One in five patients regularly misses GP appointments

patients in a waiting roomImage source, Magnum Photos

Up to one in five patients is regularly missing GP appointments in Scotland, new research reveals.

A study of more than 500,000 people in the country found poorer patients living in affluent areas were the most likely to miss an appointment.

"No-showers" tended to be aged 16 to 30, or older than 90, according to the researchers from Lancaster, Glasgow and Aberdeen Universities.

The study findings are published The Lancet Public Health journal.

There is no centrally collected data on total number of GP appointments or how many of them are missed.

The study found 19% of patients missed more than two appointments in a three-year period.

Those appointments that were booked two or three days in advance were more likely to be missed than those made two weeks in advance.

Social deprivation was the biggest predictor.

David Ellis, of the University of Lancaster, one of the lead authors of the study, says the research has identified where doctors' surgeries need to focus their efforts.

"Some of the solutions might include practices learning to better manage patients who are more likely to not attend.

"So for example that might mean giving more appointments on the day than say, two to three days in advance.

"And because we've already got a kind of profile of what those patients might look like who are more likely to not attend, that's where the more targeted interventions could be pushed."

But Stockport GP Ranjit Gill believes there has been a shift in how the health service is seen by a younger "I want it now" generation.

Image caption,

Dr Gill says missed appointments cost the NHS time and money

"The NHS is now, for our younger population, seen as a consumer service, a bit like John Lewis and so perhaps valued differently to the way our older population see the NHS.

"I can't think of the last time one of my older patients ever missed an appointment."

And Dr Gill points out that as well as the financial loss to the health service, a missed GP appointment also represents a loss of valuable time.

"We have to check for each missed appointment that there wasn't a worrying reason behind that missed appointment whether it be mental health, safeguarding issues or other welfare concerns about patients.

"That takes time and that's a lost opportunity again, for that patient and other patients as well."

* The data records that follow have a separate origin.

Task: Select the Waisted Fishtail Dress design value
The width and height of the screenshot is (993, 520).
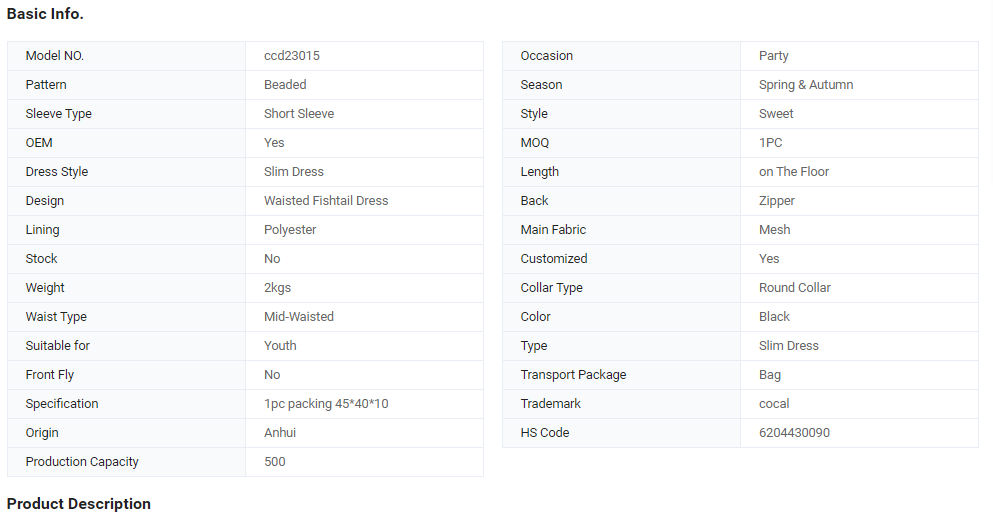Action: coord(326,201)
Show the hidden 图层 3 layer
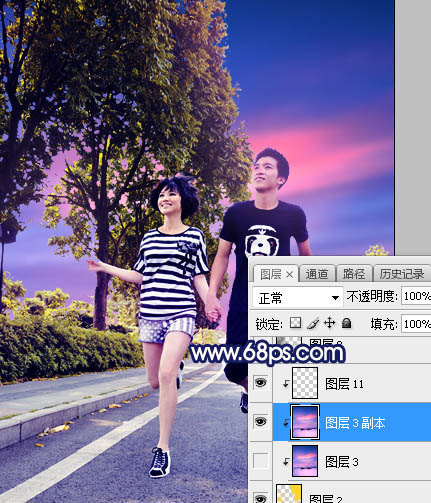431x503 pixels. click(260, 461)
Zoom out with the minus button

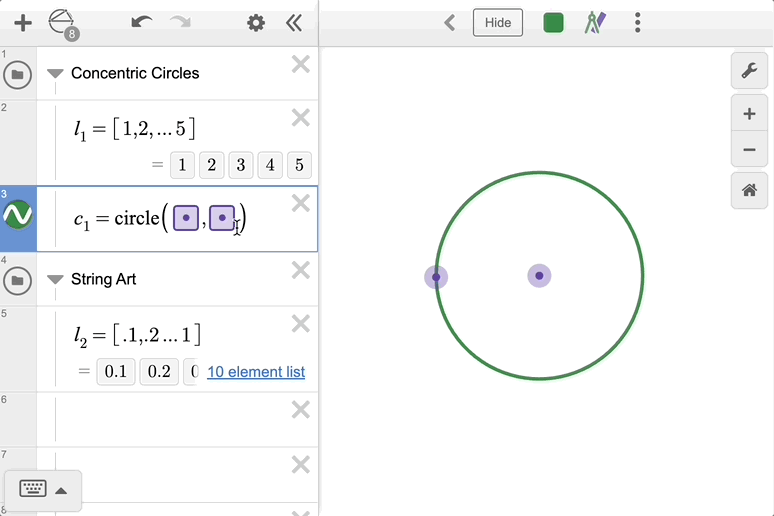tap(749, 151)
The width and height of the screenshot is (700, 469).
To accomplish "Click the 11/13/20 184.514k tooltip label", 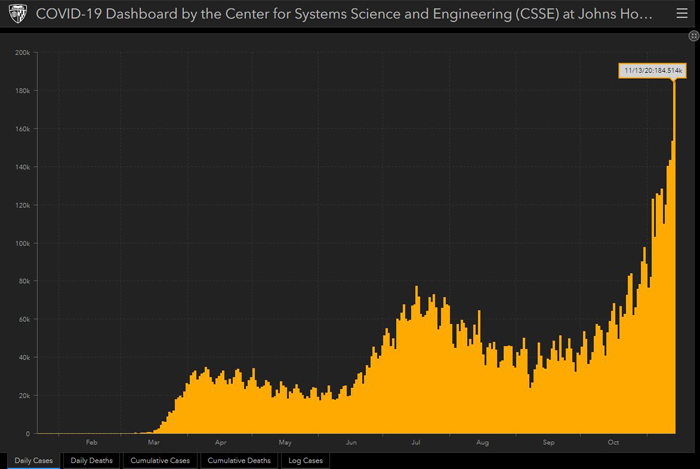I will (652, 71).
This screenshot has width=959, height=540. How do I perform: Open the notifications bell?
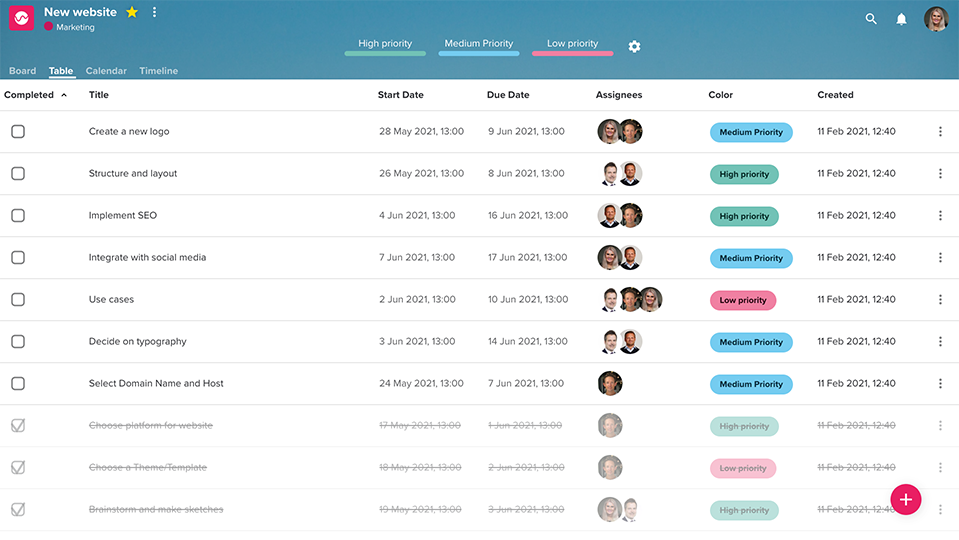[902, 20]
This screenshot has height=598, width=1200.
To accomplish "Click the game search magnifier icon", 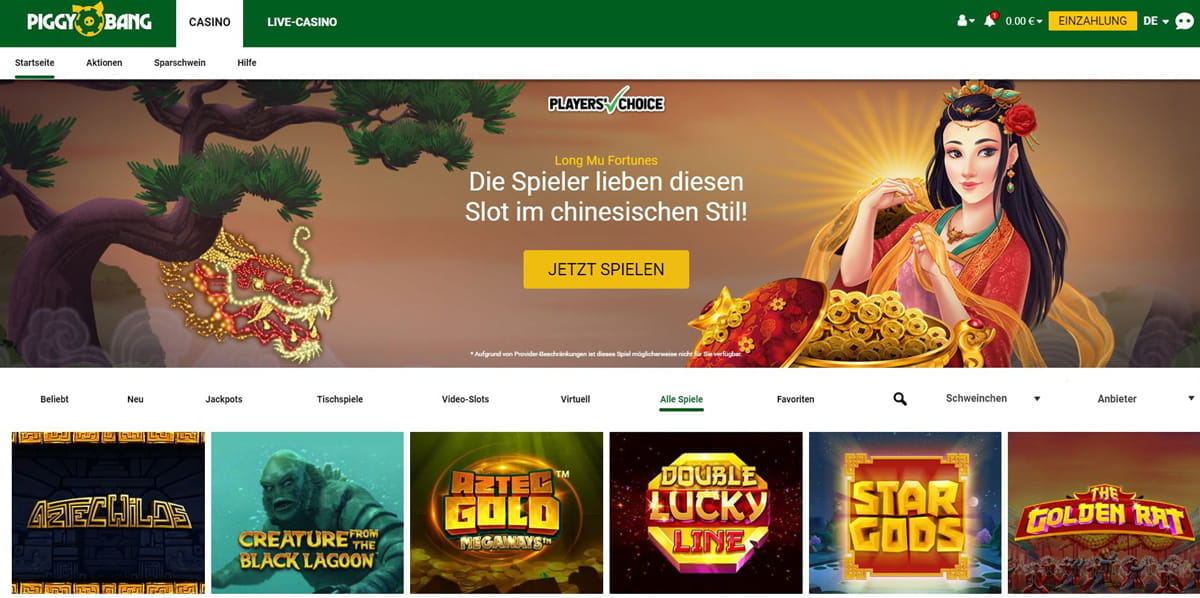I will point(900,399).
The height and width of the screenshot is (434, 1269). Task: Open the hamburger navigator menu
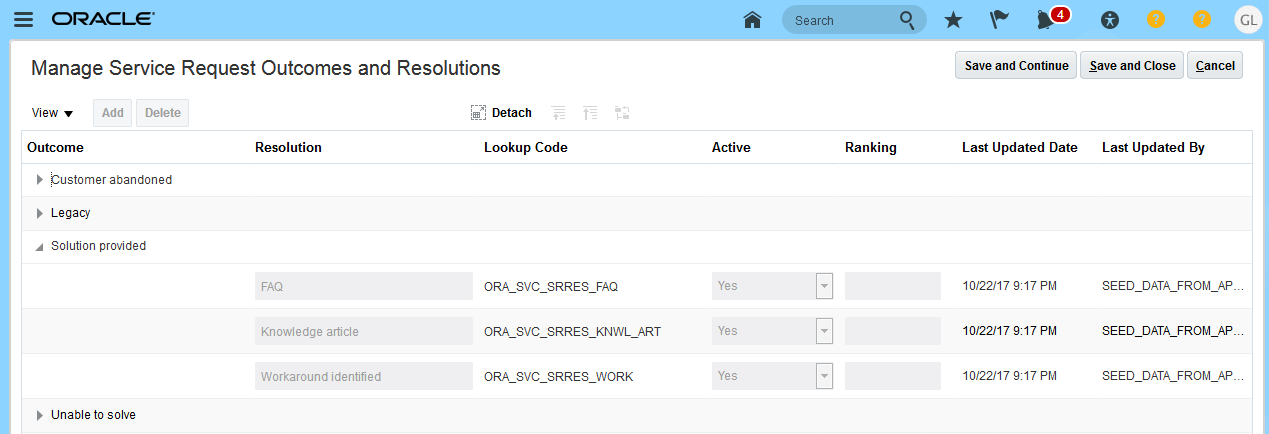coord(23,20)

Prof Helen Stokes-Lampard, chairwoman of the Royal College of GPs, says it can be frustrating for doctors when patients don't turn up to their appointments.

"Whilst practices will always try to offer appointments that are timely and convenient for patients, the current resource and workforce pressures we are facing, with GPs conducting more consultations than ever before to meet increasing demand, is making this more and more difficult.

"GP practices across the country are already implementing some successful schemes to reduce missed appointments, from text messaging reminders to better patient education and awareness posters detailing the unintended consequences of a patient not attending.

"But ultimately, we need NHS England's GP Forward View - promising £2.4bn extra a year for general practice and 5,000 more GPs - to be delivered in full and as a matter of urgency.

"And we need equivalent promises made and delivered in Scotland, Wales and Northern Ireland, so that we can deliver the care our patients need, whatever their circumstances, and wherever in the country they live."

In 2014, NHS England estimated that more than 12 million GP visits are missed each year in the UK.

That could cost the health service in excess of £162m per year.